When Did We Stop Using Our Sociological Imagination?

C. Wright Mills would be turning in his grave

Alexandra Walker-Jones
5 min readMar 27, 2021


If someone were to quickly do a google search for the definition of Sociology it’s most likely they would come across a great variety of subject matter. The study of… “ the development, structure, and functioning of human society,” or, “human social relationships and institutions,” or even, “the organization of societal values and behavior,” just to name a few.

Even to someone well versed in the general terms of social science, there is a lot of new and unfamiliar ground to be covered. Safe to say, this begs the question of how one might go about studying sociology, or, even better — how one should.

In 1959, an American sociologist by the name of Charles Wright Mills answered this question through the publication of his book, “The Sociological Imagination.”

In his book, he describes the Sociological Imagination as a way of thinking and questioning the world, and argues that it is the only valid way to engage in discussions about social issues — whether that might be political, humanitarian, environmental, or other.
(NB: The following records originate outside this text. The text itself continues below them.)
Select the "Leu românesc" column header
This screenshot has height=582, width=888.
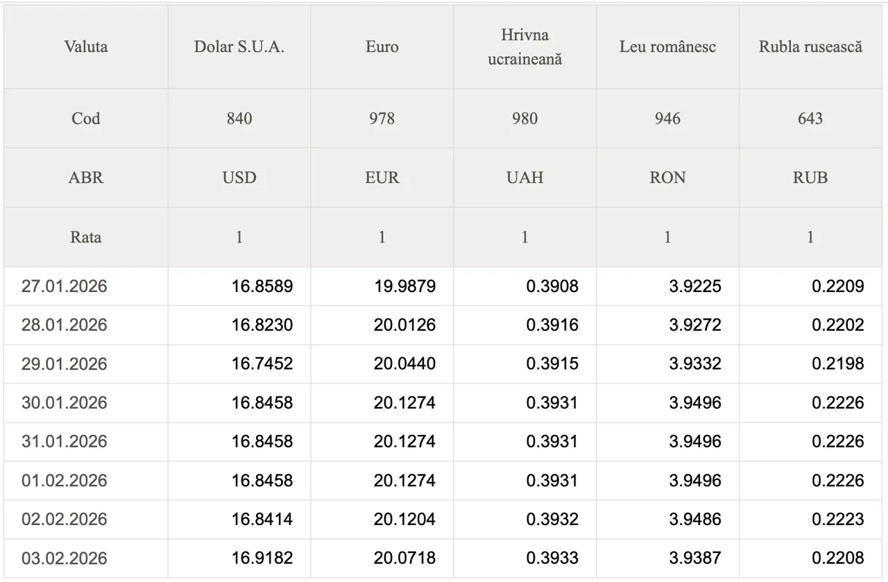pyautogui.click(x=667, y=47)
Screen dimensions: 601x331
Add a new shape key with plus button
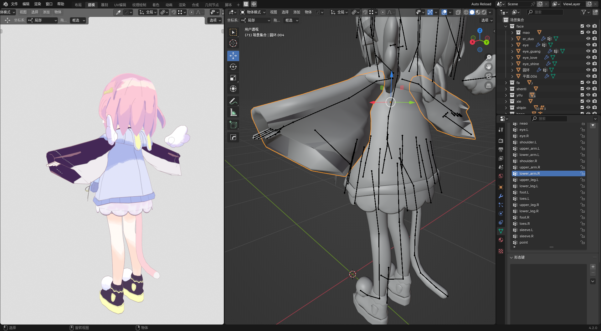pyautogui.click(x=593, y=267)
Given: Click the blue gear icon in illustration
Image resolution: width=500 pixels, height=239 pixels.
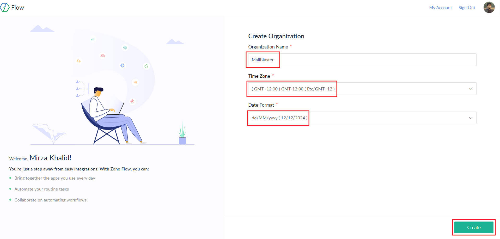Looking at the screenshot, I should point(123,65).
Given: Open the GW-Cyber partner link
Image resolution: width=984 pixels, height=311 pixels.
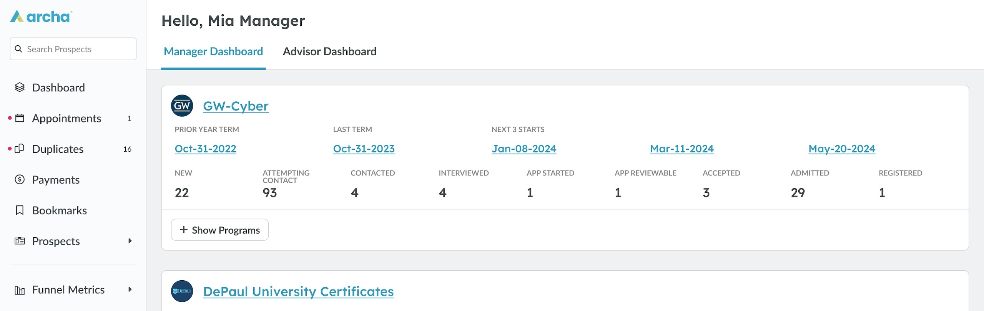Looking at the screenshot, I should point(236,106).
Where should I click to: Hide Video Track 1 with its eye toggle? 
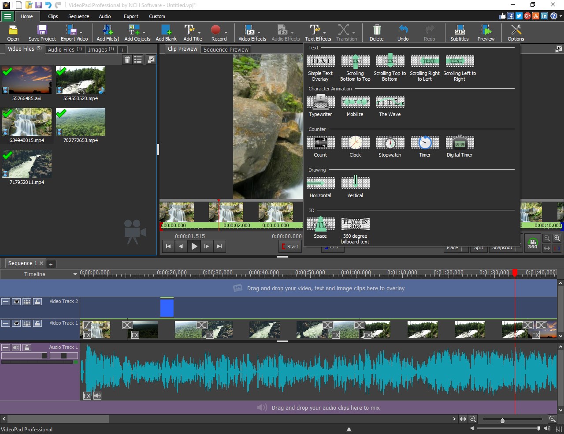point(16,323)

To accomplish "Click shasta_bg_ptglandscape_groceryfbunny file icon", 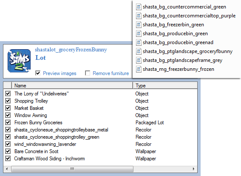I will coord(139,51).
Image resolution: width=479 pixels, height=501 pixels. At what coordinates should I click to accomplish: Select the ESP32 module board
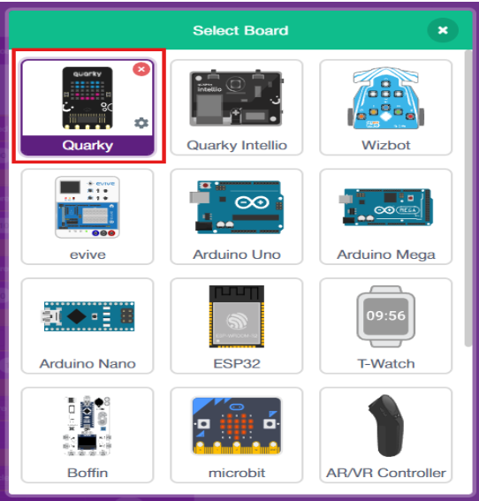click(237, 326)
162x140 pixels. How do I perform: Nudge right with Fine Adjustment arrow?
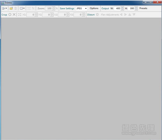point(125,15)
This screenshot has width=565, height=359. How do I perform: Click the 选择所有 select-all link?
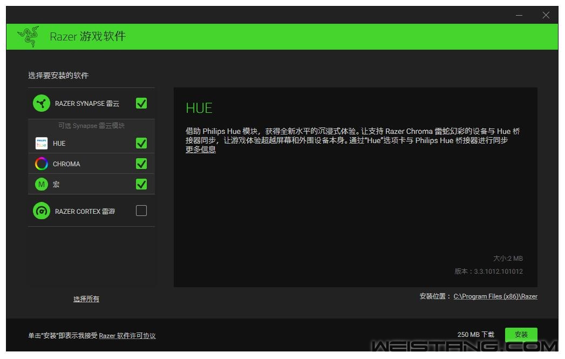tap(86, 299)
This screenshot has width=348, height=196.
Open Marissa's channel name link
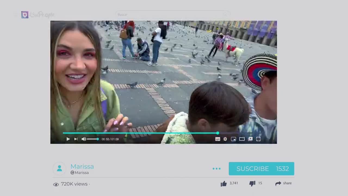[82, 166]
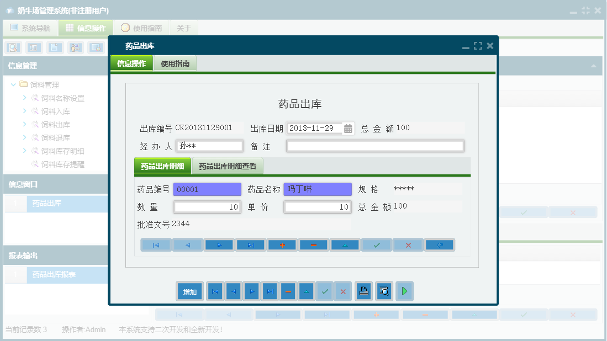Cancel detail entry with the red × icon
607x341 pixels.
click(408, 244)
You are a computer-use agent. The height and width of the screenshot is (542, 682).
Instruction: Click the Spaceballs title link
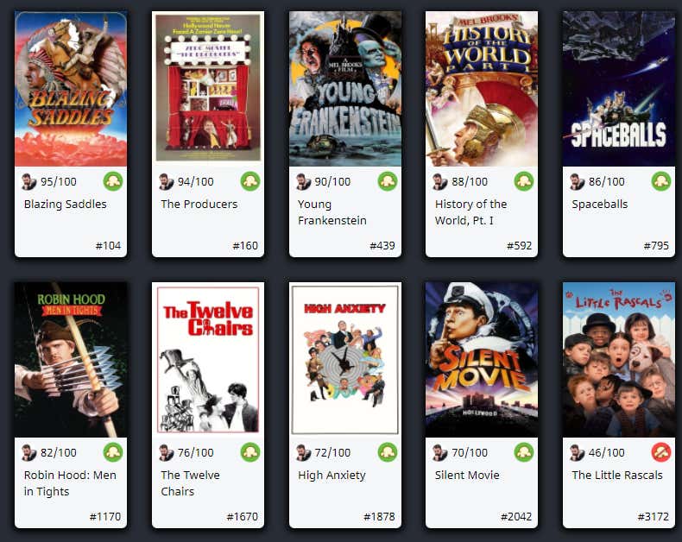point(600,204)
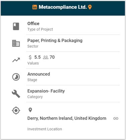Click the 5.5 investment value

click(x=37, y=57)
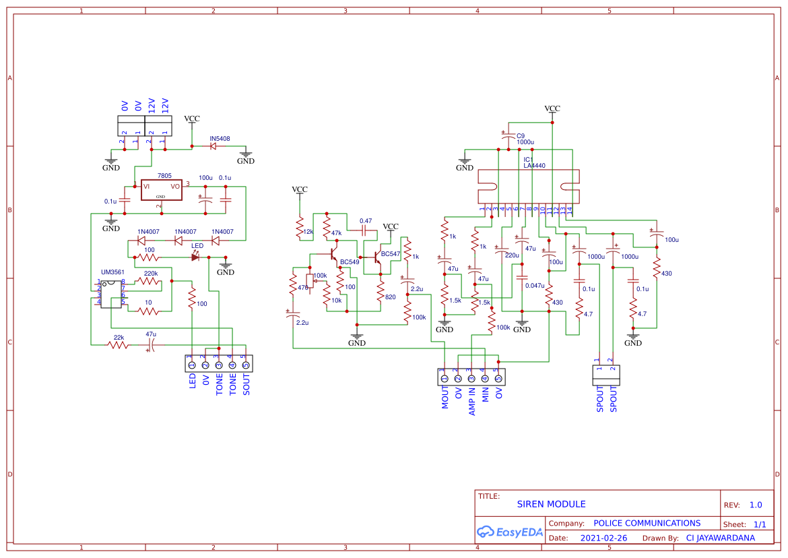Select the MOUT/AMP IN five-pin connector
The height and width of the screenshot is (558, 788).
click(x=471, y=376)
To grasp the sociological imagination is to have an understanding of the relationship between the individual and the society they live in, as well as the historical context that their current place in society is dependent on.

Mills emphasizes the importance of this viewpoint when studying sociology as, “neither the life of an individual nor the history of a society can be understood without understanding both.”

In other words, not only is it ill-advised to separate the two — it’s fundamentally impossible; the individual does not exist independent of their environment, and the environment does not exist in isolation from the individuals and the systems within it.

Modern day sociology, however, has an incorrect tendency to view the current state of society as a reflection of current events, rather than examining the historical processes of how it came to be in these circumstances.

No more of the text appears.